• **PROBLEM DETAILS**: Go through the records below and restate each one word for word.

• **RECORDED DATA**:
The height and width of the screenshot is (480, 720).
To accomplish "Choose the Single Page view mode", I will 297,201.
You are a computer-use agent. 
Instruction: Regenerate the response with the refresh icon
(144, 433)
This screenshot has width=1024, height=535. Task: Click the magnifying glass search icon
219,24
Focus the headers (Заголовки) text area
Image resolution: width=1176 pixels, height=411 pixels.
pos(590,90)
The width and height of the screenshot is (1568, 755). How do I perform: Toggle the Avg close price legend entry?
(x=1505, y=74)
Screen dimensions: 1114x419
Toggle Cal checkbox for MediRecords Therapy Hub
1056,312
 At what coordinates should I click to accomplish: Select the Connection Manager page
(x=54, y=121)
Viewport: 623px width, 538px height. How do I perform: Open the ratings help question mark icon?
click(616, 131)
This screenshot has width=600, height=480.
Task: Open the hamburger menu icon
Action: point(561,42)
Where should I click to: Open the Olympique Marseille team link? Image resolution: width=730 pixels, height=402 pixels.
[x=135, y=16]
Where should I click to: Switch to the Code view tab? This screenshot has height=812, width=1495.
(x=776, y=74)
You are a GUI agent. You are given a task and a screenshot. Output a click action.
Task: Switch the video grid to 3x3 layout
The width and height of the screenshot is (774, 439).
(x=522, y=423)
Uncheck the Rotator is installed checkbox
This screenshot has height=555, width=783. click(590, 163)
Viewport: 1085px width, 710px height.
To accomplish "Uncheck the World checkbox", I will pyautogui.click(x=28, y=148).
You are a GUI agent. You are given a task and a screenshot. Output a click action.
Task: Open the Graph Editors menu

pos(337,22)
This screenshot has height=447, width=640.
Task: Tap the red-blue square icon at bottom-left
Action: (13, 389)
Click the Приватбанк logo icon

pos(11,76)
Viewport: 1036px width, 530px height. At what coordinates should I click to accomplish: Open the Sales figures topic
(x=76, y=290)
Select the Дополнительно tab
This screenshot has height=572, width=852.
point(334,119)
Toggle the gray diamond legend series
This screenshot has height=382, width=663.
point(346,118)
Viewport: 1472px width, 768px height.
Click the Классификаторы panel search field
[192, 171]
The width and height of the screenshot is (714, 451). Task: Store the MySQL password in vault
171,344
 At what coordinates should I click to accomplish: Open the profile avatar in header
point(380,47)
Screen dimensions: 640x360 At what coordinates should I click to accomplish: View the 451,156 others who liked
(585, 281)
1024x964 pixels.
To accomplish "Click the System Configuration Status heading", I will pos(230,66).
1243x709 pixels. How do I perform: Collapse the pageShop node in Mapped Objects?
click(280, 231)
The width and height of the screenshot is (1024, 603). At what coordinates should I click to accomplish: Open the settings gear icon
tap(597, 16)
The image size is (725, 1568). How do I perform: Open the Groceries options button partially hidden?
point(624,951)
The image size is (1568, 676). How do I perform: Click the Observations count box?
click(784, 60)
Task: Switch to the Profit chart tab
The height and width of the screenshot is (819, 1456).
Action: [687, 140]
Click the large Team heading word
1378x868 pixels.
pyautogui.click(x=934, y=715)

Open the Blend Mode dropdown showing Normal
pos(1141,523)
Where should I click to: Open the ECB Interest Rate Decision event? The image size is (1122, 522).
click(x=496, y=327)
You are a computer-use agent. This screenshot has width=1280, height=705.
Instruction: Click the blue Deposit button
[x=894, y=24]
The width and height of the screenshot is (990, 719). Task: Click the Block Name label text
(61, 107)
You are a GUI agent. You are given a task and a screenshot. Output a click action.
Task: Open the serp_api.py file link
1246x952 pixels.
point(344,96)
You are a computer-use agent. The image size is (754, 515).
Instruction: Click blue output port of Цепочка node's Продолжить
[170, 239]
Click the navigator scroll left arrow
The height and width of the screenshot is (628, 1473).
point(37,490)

• **RESPONSE AREA**:
The height and width of the screenshot is (480, 720).
To accomplish "Choose the Single Page view mode", I will 297,201.
You are a computer-use agent. 
Instruction: Regenerate the response with the refresh icon
(144, 433)
This screenshot has width=1024, height=535. Task: Click the magnifying glass search icon
219,24
Focus the headers (Заголовки) text area
Image resolution: width=1176 pixels, height=411 pixels.
pos(590,90)
The width and height of the screenshot is (1568, 755). How do I perform: Toggle the Avg close price legend entry?
(x=1505, y=74)
Screen dimensions: 1114x419
Toggle Cal checkbox for MediRecords Therapy Hub
1056,312
 At what coordinates should I click to accomplish: Select the Connection Manager page
(x=54, y=121)
Viewport: 623px width, 538px height. How do I perform: Open the ratings help question mark icon?
click(616, 131)
This screenshot has width=600, height=480.
Task: Open the hamburger menu icon
Action: point(561,42)
Where should I click to: Open the Olympique Marseille team link? Image resolution: width=730 pixels, height=402 pixels.
[x=135, y=16]
Where should I click to: Switch to the Code view tab? This screenshot has height=812, width=1495.
(x=776, y=74)
You are a GUI agent. You are given a task and a screenshot. Output a click action.
Task: Switch the video grid to 3x3 layout
The width and height of the screenshot is (774, 439).
(x=522, y=423)
Uncheck the Rotator is installed checkbox
This screenshot has height=555, width=783. click(590, 163)
Viewport: 1085px width, 710px height.
To accomplish "Uncheck the World checkbox", I will pyautogui.click(x=28, y=148).
You are a GUI agent. You are given a task and a screenshot. Output a click action.
Task: Open the Graph Editors menu

pos(337,22)
This screenshot has height=447, width=640.
Task: Tap the red-blue square icon at bottom-left
Action: (13, 389)
Click the Приватбанк logo icon

pos(11,76)
Viewport: 1036px width, 530px height. At what coordinates should I click to accomplish: Open the Sales figures topic
(x=76, y=290)
Select the Дополнительно tab
This screenshot has height=572, width=852.
point(334,119)
Toggle the gray diamond legend series
This screenshot has height=382, width=663.
point(346,118)
Viewport: 1472px width, 768px height.
Click the Классификаторы panel search field
[192, 171]
The width and height of the screenshot is (714, 451). Task: Store the MySQL password in vault
171,344
 At what coordinates should I click to accomplish: Open the profile avatar in header
point(380,47)
Screen dimensions: 640x360 At what coordinates should I click to accomplish: View the 451,156 others who liked
(585, 281)
1024x964 pixels.
To accomplish "Click the System Configuration Status heading", I will pos(230,66).
1243x709 pixels. How do I perform: Collapse the pageShop node in Mapped Objects?
click(280, 231)
The width and height of the screenshot is (1024, 603). At what coordinates should I click to accomplish: Open the settings gear icon
tap(597, 16)
The image size is (725, 1568). How do I perform: Open the Groceries options button partially hidden?
point(624,951)
The image size is (1568, 676). How do I perform: Click the Observations count box?
click(784, 60)
Task: Switch to the Profit chart tab
The height and width of the screenshot is (819, 1456).
Action: [687, 140]
Click the large Team heading word
1378x868 pixels.
pyautogui.click(x=934, y=715)

Open the Blend Mode dropdown showing Normal
pos(1141,523)
Where should I click to: Open the ECB Interest Rate Decision event? The image size is (1122, 522).
click(x=496, y=327)
You are a computer-use agent. This screenshot has width=1280, height=705.
Instruction: Click the blue Deposit button
[x=894, y=24]
The width and height of the screenshot is (990, 719). Task: Click the Block Name label text
(61, 107)
You are a GUI agent. You are given a task and a screenshot. Output a click action.
Task: Open the serp_api.py file link
1246x952 pixels.
point(344,96)
You are a computer-use agent. The image size is (754, 515).
Instruction: Click blue output port of Цепочка node's Продолжить
[170, 239]
Click the navigator scroll left arrow
The height and width of the screenshot is (628, 1473).
point(37,490)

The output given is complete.